Os dados do INML estão em linha com as tendências identificadas pelo primeiro estudo epidemiológico em contexto rodoviário sobre a prevalência de álcool e de outras substâncias psicoactivas na população condutora e que foi feito no âmbito do projecto europeu DrivingUnderInfluenceofAlcoholDrugsand Medicines. O trabalho, concluído em 2011, diz que, no caso dos condutores, a cannabis foi a droga ilícita mais prevalente em Portugal, com 1,4%, o que coloca o país com a terceira percentagem mais alta entre 13 Estados europeus – mas, ainda assim, abaixo da média de 3,1% de outros países do sul da Europa.
Jorge Torgal, professor catedrático de saúde pública da Faculdade de Ciências Médicas da Universidade Nova de Lisboa, admite que sempre pugnou “pelo fim da criminalização do consumo”, em geral, e não vê “razões para que haja uma interdição do consumo de cannabis e mesmo da sua comercialização em volumes reduzidos”. O especialista, com vários trabalhos da área da droga, defende sim que haja “uma modelação dos consumos para que as pessoas percebam os limites e os efeitos”, justificando que “o consumo de cannabis não pode ser isolado de outros comportamentos de risco”.
“Em Portugal, a cannabis foi mais prevalente nos homens entre os 18-34 anos e nas noites de fim-de-semana.
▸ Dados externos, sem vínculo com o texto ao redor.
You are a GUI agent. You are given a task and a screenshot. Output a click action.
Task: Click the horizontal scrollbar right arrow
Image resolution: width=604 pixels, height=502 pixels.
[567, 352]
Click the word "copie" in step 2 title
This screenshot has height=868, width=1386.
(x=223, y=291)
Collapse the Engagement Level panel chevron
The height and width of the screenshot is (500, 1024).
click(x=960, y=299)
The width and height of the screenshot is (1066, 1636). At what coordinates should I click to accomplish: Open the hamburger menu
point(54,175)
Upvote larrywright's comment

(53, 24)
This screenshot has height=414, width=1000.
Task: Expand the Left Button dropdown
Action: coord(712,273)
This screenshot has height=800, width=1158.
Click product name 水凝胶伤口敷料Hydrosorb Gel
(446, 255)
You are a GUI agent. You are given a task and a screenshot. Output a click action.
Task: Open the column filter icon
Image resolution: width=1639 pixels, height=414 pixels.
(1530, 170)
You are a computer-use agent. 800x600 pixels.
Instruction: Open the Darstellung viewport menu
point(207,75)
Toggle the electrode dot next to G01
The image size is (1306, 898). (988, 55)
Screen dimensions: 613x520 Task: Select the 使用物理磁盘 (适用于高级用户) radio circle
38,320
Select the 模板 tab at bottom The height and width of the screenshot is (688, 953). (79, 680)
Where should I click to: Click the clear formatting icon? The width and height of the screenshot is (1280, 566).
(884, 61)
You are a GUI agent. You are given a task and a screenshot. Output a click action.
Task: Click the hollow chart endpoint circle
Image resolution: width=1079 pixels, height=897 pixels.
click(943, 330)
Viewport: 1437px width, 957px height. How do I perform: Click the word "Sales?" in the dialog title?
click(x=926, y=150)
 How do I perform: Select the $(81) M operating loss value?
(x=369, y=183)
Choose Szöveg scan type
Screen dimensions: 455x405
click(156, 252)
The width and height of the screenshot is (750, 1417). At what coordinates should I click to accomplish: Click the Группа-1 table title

No estudo dos condutores mortos em acidentes de viação, foi também a cannabis a droga ilícita mais prevalente (4,2%) em Portugal, apresentando um valor superior aos verificados na Finlândia e Suécia e inferior ao da Noruega”, lê-se no Relatório Anual 2012 – A Situação do País em Matéria de Drogas e Toxicodependências do Serviço de Intervenção nos Comportamentos Aditivos e nas Dependências (SICAD).
O presidente do SICAD, João Goulão, alerta que é preciso ter em consideração que “têm sido produzidos produtos de cannabis com uma potência psicotrópica mais elevada do que era tradicional”, pelo que o olhar sobre esta droga tem de acompanhar essa tendência. Aliás, o relatório de 2013 do SICAD identificou pela primeira vez uma alteração que para Goulão traz “sinais de preocupação”: em 2012, nos contextos de procura de tratamento, a cannabis surgiu pela primeira vez como a droga principal mais referida pelos novos utentes em ambulatório (38%), superando os casos de novos pedidos de ajuda por heroína. Mesmo assim, o também presidente do Observatório Europeu da Droga e da Toxicodependência diz que este aumento pode ser lido no sentido de estarem a chegar mais cedo aos utentes, antes de passarem para outras drogas.
Em qualquer dos casos, João Goulão diz que designação de “drogas leves” já foi abandonada perante os “efeitos psicotrópicos intensos” que a cannabis pode ter em alguns casos. Mas entende que o actual quadro legal em Portugal responde aos problemas, ainda que defenda que se deva estar atento às mudanças em países como os Estados Unidos e o Uruguai.